Repeat exactly the lines of the entries below from the one with "Task: Place block in Homepage Content Bottom" through the one with "Given: Click the", both ends included, and nothing else.

Stored items
++++++++++++++++++++

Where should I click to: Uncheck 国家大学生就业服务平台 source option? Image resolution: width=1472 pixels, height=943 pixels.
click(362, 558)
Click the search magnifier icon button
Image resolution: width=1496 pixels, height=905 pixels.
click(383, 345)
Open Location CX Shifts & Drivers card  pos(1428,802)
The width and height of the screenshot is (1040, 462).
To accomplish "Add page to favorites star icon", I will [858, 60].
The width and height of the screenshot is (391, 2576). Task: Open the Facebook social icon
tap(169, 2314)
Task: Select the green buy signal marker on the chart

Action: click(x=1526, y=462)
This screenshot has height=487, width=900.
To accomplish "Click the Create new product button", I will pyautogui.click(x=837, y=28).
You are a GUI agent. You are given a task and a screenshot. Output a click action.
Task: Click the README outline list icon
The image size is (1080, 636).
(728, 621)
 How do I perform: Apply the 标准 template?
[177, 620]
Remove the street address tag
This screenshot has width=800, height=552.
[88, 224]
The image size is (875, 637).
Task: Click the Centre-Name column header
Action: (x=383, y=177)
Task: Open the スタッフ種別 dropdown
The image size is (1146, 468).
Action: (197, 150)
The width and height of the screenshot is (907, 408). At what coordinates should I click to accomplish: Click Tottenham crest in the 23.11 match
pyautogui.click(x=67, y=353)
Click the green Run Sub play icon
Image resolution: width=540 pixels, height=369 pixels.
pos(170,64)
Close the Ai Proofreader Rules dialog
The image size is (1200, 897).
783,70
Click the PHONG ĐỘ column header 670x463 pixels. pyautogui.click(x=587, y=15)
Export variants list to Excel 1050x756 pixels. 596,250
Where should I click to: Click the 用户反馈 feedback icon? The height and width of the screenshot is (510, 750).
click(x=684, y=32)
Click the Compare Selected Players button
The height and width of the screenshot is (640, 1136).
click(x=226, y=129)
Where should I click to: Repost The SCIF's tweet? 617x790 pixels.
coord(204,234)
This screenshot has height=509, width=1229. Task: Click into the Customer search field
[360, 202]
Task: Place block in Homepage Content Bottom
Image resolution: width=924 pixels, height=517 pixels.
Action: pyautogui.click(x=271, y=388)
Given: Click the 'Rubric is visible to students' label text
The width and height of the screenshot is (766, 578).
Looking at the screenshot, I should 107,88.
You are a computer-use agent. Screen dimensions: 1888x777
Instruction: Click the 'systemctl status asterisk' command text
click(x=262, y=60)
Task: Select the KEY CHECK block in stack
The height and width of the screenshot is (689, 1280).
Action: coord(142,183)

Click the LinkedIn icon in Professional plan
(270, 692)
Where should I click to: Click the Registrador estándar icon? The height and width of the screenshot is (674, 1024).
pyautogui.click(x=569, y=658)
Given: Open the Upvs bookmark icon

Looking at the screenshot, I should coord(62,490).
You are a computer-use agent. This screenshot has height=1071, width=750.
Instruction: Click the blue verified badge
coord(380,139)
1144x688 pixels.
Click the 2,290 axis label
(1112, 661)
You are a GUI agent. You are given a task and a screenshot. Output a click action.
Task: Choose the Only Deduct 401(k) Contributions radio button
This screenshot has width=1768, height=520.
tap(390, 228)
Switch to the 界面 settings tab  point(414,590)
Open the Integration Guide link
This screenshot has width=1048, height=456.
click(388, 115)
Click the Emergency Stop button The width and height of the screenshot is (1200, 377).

++++++++++++++++++++

● Exercise response
Task: Place block in Homepage Content Bottom
Image resolution: width=924 pixels, height=517 pixels.
Action: pyautogui.click(x=271, y=388)
Given: Click the 'Rubric is visible to students' label text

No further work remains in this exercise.